Economist Wilson Chimoco predicts, in statements to the Lusa agency, 2025 as a year of "many uncertainties", with expectations of positive economic growth, but reduced capacity to create jobs and little room for inflation to slow down.
The economist estimates that in 2025 the national market will continue to offer business and investment opportunities, despite the structural barriers it still faces.
"We will continue to see a greater attraction of external financing, with emphasis on the transport and energy sectors, but a substantial entry of foreign direct investment into Angola is not expected", he considered.
The university professor hopes that the business environment will continue to improve next year, with particular emphasis on the non-oil sector.
For this expert, "it is unlikely" that there will be a drop in the unemployment rate or inflation, which is still "very dependent on the evolution of the exchange rate and compliance with the program to remove fuel subsidies", which should take place in 2025.
In the social field, Father Jacinto Pio Wacussanga highlighted the "golden jubilee" of national independence in 2025, arguing that the 50th anniversary "should be celebrated with inclusivity".

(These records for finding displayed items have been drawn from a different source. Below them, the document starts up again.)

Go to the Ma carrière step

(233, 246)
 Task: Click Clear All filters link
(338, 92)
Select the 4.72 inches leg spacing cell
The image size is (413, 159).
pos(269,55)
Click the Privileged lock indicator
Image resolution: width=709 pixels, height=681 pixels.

"Historical inclusivity and also of communities, but I don't want to believe that this will happen," said the priest, highlighting that inclusivity implies a self-critical look, an assessment of "what went right and what went wrong".
For him, the celebrations of 50 years of independence, which are celebrated on November 11, 2025, will "be in the same fashion, of celebrating with champagne", neglecting "social crises, hunger, the basic food basket that does not go down from price, the exponential increase in vulnerability, and the more than 10 million poor people who do not have access to adequate food".

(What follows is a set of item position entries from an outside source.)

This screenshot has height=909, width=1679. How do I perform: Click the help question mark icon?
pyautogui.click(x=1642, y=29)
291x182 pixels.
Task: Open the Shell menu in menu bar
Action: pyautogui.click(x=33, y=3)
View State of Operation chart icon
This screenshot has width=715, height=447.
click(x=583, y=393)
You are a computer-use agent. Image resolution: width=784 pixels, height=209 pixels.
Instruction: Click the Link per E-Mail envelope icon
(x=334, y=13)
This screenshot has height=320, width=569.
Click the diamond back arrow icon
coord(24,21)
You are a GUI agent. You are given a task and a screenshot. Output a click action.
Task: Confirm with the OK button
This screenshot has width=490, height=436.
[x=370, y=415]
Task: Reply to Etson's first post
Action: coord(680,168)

"That's what I predict, that, unfortunately, next year's celebrations will be. I don't think they will be inclusive, because we have very little left, less than a year and we are not going to eliminate poverty for 10 million Angolans, it will be impossible We are not going to reverse the hunger issues that affect all of Angola, especially the south and east," he said.
Jacinto Pio Wacussanga, who works with communities in the south of the country, considered that this social situation could give rise to popular protests, "because it will be exactly the result of the humanitarian crisis" that the country is experiencing and that is not being addressed "with social tools" existing.
"We don't have any community empowerment program, any community credit, which is very serious. The credits go with a cabinet recommendation, to well-known businesspeople, in short, the overwhelming majority of businesspeople, those who have an M [MPLA] card, then, this is not an inclusive country", he stressed.
For the priest, many Angolans "are excluded from sharing the national cake, the peace dividend", which leads to "many being dissatisfied".
According to Jacinto Pio Wacussanga, there is a lack, for example, of a convenient framework for ex-combatants from various sectors, who "are on the streets, are dockers, do precarious work and their children do not enjoy inclusion".
"Unfortunately, the picture is not pretty and here is the warning, the warning to navigation, of what emerged in the Indian Ocean, from Mozambique. We should be on guard so that what happens there does not happen here, adopting comprehensive preventive measures aimed at reviewing the causes of our social crisis. This, unfortunately, is not happening", he stressed.
"I don't think we are on the right path to be able to prevent the evils that are happening in other latitudes," he added.